EXERCISE DESCRIPTION
Could you echo, unchanged, the lines from the one containing "You are a computer-use agent. This" through the one containing "[x=194, y=522]", both included, and nothing else from the rows below?

RECORDS

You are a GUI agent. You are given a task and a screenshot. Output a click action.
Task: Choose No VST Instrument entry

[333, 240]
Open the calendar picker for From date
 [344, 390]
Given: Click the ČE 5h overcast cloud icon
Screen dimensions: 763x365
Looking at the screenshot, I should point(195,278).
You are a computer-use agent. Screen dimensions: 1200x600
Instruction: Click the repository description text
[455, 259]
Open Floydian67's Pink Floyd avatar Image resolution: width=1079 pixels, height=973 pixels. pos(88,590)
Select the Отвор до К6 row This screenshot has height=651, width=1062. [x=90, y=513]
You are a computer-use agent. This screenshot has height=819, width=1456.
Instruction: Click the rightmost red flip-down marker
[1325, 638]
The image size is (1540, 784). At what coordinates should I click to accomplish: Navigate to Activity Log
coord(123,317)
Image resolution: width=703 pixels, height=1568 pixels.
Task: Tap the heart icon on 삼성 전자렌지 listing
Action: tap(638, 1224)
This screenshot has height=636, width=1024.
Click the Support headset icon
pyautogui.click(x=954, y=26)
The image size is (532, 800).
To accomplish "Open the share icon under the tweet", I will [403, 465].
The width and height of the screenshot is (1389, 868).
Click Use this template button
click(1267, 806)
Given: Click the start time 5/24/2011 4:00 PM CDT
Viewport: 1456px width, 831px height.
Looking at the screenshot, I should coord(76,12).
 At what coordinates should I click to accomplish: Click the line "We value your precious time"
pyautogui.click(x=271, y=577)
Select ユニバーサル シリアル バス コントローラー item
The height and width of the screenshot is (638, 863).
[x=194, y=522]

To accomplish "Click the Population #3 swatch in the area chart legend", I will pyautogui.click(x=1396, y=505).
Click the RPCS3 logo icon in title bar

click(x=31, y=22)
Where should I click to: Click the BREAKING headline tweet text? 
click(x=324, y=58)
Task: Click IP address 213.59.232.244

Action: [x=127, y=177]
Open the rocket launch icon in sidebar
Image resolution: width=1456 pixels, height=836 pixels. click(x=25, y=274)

WRITTEN REPLY
You are a computer-use agent. This screenshot has height=819, width=1456.
Instruction: Click the rightmost red flip-down marker
[1325, 638]
The image size is (1540, 784). At what coordinates should I click to accomplish: Navigate to Activity Log
coord(123,317)
Image resolution: width=703 pixels, height=1568 pixels.
Task: Tap the heart icon on 삼성 전자렌지 listing
Action: tap(638, 1224)
This screenshot has height=636, width=1024.
Click the Support headset icon
pyautogui.click(x=954, y=26)
The image size is (532, 800).
To accomplish "Open the share icon under the tweet", I will [403, 465].
The width and height of the screenshot is (1389, 868).
Click Use this template button
click(1267, 806)
Given: Click the start time 5/24/2011 4:00 PM CDT
Viewport: 1456px width, 831px height.
Looking at the screenshot, I should coord(76,12).
 At what coordinates should I click to accomplish: Click the line "We value your precious time"
pyautogui.click(x=271, y=577)
Select ユニバーサル シリアル バス コントローラー item
The height and width of the screenshot is (638, 863).
[x=194, y=522]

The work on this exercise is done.